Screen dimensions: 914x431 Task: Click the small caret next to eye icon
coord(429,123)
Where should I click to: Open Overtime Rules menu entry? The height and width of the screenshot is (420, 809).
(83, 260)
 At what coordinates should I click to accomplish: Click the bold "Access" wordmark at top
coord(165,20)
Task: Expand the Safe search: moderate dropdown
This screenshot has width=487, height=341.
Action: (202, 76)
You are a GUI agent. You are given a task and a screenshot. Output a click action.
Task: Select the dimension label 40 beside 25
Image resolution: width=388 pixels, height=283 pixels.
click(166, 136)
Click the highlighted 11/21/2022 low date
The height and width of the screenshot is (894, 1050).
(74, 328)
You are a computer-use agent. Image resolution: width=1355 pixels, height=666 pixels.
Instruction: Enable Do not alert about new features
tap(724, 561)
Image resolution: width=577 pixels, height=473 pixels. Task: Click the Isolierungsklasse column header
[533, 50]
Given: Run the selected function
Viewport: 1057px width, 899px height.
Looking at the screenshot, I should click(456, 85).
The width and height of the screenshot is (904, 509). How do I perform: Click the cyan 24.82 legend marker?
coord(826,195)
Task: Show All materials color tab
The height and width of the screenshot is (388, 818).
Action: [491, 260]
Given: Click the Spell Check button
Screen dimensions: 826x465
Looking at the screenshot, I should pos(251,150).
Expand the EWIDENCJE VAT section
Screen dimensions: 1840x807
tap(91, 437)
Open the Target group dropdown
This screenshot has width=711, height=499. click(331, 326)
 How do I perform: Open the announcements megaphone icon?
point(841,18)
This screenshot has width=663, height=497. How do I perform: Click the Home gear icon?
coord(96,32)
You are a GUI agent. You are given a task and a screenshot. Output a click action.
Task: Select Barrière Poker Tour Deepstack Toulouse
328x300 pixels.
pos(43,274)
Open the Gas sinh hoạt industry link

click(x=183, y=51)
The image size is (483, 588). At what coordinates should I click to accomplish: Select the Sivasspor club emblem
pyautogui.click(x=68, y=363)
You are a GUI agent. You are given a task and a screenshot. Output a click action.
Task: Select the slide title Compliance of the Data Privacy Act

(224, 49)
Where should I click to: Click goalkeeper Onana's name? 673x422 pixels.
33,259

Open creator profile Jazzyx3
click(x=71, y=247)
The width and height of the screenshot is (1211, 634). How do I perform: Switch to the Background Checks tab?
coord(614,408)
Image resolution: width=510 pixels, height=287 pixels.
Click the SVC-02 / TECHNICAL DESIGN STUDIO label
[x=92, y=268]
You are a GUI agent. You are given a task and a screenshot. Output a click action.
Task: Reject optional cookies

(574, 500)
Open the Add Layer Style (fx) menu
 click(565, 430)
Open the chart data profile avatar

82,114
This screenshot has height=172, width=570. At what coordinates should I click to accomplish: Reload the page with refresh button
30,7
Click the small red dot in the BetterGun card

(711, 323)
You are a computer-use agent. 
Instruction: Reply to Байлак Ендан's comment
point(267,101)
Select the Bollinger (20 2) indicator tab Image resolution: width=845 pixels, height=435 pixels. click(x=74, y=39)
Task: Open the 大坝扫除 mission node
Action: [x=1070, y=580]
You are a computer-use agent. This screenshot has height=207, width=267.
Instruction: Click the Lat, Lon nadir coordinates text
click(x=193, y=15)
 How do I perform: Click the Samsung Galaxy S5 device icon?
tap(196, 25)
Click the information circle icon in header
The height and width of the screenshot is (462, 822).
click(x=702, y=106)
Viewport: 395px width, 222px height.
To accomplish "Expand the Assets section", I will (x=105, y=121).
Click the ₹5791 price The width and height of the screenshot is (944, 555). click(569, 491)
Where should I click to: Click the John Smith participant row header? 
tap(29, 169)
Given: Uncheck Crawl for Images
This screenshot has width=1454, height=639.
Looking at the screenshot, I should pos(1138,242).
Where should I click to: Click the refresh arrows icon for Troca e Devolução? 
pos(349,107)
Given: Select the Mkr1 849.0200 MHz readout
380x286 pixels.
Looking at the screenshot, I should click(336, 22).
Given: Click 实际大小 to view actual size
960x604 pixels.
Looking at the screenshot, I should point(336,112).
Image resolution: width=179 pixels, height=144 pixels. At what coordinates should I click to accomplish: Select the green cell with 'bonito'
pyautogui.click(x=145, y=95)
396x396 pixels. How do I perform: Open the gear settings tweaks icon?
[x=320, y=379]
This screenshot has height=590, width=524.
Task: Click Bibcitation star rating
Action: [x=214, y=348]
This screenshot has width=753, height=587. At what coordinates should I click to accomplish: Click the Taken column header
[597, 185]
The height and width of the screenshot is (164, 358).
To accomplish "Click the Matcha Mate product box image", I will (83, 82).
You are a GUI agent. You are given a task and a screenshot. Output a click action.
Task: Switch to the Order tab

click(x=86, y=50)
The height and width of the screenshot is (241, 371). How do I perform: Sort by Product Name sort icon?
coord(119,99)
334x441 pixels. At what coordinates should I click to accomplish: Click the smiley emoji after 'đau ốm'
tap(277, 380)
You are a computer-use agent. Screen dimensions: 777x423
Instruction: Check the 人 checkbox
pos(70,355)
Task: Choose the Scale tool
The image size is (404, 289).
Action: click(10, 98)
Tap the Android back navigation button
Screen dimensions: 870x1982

· · ·

[About this task] Using the records above, repeat exactly the lines from the first one through the line with "Task: Select the dimension label 40 beside 25".

[Result for this task]
Screen dimensions: 914x431 Task: Click the small caret next to eye icon
coord(429,123)
Where should I click to: Open Overtime Rules menu entry? The height and width of the screenshot is (420, 809).
(83, 260)
 At what coordinates should I click to accomplish: Click the bold "Access" wordmark at top
coord(165,20)
Task: Expand the Safe search: moderate dropdown
This screenshot has width=487, height=341.
Action: (202, 76)
You are a GUI agent. You are given a task and a screenshot. Output a click action.
Task: Select the dimension label 40 beside 25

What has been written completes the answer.